Of the lines in the data below, write out exactly those from the one holding "382x223 pixels." through the one holding "Click the Place", both included.

__DATA PROVIDED__
[Start of section]
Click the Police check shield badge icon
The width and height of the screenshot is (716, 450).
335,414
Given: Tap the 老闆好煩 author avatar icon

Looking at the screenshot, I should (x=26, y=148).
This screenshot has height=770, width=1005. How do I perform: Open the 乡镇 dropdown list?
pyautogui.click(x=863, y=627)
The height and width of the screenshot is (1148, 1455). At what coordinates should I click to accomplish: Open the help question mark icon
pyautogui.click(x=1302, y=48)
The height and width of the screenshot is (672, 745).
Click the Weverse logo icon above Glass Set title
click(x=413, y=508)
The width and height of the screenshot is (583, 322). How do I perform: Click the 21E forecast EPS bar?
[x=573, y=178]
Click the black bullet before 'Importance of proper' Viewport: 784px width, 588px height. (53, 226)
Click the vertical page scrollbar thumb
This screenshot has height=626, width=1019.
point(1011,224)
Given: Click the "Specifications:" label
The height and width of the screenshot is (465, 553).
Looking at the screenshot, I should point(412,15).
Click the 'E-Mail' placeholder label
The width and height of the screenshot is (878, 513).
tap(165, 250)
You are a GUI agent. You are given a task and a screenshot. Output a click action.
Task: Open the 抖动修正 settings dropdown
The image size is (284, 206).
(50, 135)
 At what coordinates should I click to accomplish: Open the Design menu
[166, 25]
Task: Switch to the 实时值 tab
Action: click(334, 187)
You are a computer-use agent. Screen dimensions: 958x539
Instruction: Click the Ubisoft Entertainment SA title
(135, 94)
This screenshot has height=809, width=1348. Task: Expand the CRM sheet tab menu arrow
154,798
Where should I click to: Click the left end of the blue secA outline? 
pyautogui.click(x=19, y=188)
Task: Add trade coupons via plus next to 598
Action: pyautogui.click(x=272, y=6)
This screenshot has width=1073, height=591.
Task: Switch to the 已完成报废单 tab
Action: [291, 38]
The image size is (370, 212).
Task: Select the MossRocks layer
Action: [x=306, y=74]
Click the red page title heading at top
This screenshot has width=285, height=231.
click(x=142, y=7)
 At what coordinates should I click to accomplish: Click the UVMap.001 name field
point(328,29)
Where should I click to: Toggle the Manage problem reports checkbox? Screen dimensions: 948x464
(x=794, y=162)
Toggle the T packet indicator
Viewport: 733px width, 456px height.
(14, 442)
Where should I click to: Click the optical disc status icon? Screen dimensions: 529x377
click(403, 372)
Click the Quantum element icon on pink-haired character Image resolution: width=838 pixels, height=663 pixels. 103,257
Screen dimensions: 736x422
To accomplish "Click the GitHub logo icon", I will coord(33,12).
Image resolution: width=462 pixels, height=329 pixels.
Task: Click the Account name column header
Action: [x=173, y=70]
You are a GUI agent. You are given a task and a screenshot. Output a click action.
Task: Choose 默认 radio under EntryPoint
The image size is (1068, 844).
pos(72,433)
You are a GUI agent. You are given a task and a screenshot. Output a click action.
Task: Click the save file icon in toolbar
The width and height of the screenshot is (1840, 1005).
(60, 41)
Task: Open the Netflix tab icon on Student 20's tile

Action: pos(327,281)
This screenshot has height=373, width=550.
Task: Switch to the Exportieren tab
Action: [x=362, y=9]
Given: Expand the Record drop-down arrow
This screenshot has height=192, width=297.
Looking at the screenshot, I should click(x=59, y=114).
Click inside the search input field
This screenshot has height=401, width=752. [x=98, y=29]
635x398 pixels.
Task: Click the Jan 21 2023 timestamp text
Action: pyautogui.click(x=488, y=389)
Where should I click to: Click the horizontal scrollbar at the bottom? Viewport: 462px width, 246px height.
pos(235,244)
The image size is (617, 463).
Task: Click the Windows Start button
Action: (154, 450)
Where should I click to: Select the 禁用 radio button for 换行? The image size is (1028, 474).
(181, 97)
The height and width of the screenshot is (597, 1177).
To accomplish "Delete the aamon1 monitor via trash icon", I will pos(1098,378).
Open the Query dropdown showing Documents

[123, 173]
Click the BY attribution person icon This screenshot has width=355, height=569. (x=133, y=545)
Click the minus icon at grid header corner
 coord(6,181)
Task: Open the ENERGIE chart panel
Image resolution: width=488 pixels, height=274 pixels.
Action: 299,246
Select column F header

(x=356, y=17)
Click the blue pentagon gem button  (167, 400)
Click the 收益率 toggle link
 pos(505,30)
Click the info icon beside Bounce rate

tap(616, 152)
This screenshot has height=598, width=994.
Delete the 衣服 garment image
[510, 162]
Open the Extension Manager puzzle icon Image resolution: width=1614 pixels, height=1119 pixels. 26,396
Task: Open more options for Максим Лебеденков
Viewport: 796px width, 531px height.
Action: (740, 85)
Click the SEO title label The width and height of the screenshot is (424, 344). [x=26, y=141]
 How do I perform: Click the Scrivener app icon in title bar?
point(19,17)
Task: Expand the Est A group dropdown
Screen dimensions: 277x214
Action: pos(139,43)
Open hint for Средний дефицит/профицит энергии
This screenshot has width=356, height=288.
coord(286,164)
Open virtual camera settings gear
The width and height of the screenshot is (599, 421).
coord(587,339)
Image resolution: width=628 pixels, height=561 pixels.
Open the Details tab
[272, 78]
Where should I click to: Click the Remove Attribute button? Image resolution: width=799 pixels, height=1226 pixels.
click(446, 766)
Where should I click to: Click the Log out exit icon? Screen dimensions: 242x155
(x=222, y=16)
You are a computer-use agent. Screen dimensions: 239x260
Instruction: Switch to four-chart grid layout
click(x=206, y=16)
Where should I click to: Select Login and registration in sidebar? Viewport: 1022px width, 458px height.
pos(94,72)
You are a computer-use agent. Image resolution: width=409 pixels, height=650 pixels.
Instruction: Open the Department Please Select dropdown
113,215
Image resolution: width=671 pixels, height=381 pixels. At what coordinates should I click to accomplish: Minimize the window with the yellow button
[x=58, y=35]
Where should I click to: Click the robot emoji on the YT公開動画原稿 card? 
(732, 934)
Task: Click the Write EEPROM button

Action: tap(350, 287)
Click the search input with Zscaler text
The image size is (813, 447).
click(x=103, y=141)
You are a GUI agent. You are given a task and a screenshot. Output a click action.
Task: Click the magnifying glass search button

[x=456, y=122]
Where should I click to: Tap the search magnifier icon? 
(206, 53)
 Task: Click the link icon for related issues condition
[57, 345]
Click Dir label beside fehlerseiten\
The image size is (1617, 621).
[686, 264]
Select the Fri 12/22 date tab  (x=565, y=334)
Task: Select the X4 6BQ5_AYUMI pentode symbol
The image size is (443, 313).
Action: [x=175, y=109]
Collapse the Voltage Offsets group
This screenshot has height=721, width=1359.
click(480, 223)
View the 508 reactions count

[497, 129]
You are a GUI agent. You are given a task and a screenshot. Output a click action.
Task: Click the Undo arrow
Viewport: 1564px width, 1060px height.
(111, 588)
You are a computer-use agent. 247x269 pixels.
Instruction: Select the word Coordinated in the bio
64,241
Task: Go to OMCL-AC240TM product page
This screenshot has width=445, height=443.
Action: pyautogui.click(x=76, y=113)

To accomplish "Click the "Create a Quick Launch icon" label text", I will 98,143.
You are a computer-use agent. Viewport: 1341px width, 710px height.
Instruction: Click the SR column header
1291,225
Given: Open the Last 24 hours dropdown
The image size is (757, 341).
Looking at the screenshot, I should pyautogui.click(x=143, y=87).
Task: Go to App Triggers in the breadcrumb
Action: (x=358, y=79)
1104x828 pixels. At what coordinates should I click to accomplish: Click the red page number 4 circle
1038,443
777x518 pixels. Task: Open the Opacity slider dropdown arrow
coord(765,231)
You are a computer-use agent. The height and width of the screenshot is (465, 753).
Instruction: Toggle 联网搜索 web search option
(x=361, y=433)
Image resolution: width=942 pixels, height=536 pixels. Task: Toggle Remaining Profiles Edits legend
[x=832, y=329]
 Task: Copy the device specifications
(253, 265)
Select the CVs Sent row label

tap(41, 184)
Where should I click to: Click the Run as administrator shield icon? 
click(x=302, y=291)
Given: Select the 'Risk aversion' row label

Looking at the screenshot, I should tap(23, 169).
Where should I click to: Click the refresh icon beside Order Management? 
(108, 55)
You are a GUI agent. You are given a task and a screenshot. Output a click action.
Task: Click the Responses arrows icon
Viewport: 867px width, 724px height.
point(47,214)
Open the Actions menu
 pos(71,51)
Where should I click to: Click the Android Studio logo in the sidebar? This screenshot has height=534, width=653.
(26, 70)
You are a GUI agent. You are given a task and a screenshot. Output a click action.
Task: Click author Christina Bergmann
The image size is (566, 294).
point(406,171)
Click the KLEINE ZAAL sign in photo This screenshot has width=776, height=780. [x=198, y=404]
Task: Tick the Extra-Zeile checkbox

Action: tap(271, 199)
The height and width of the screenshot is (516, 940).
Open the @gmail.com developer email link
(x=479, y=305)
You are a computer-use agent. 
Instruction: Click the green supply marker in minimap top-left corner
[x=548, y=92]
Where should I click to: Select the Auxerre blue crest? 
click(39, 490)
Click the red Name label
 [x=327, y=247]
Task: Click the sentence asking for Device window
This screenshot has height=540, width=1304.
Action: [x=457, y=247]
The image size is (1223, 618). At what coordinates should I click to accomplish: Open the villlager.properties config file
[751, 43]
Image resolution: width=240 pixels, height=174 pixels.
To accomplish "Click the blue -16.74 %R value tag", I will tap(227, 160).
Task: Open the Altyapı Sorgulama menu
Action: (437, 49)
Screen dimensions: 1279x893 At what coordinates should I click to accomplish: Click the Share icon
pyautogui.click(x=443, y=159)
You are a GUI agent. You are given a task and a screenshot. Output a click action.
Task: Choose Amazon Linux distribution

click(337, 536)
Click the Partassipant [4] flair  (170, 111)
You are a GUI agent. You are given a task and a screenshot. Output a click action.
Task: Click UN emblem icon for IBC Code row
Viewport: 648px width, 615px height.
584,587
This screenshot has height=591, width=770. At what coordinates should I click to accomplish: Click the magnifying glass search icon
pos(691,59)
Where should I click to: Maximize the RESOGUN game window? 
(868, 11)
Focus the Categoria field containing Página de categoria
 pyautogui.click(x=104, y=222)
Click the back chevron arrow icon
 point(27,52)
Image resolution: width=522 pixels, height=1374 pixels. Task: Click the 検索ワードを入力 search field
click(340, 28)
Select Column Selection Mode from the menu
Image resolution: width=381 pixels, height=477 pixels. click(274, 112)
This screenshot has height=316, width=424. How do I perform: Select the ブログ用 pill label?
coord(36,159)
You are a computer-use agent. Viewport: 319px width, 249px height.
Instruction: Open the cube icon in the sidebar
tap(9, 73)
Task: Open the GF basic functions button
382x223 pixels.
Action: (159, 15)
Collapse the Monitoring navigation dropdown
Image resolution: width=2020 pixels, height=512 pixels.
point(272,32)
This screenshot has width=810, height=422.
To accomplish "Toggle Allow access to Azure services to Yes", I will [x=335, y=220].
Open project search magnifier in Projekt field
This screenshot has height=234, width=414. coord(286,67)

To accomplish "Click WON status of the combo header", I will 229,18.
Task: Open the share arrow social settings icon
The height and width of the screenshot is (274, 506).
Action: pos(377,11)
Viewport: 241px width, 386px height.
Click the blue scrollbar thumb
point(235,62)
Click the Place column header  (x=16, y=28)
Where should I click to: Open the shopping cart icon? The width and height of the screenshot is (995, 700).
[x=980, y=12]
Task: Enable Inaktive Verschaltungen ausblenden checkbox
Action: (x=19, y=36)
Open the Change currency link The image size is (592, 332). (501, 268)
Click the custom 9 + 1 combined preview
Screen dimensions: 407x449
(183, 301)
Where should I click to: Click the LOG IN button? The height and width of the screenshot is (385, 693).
[End of section]
__PROBLEM SOLUTION__
382x223 pixels.
Action: (159, 15)
Collapse the Monitoring navigation dropdown
Image resolution: width=2020 pixels, height=512 pixels.
point(272,32)
This screenshot has width=810, height=422.
To accomplish "Toggle Allow access to Azure services to Yes", I will [x=335, y=220].
Open project search magnifier in Projekt field
This screenshot has height=234, width=414. coord(286,67)

To accomplish "Click WON status of the combo header", I will 229,18.
Task: Open the share arrow social settings icon
The height and width of the screenshot is (274, 506).
Action: pos(377,11)
Viewport: 241px width, 386px height.
Click the blue scrollbar thumb
point(235,62)
Click the Place column header  (x=16, y=28)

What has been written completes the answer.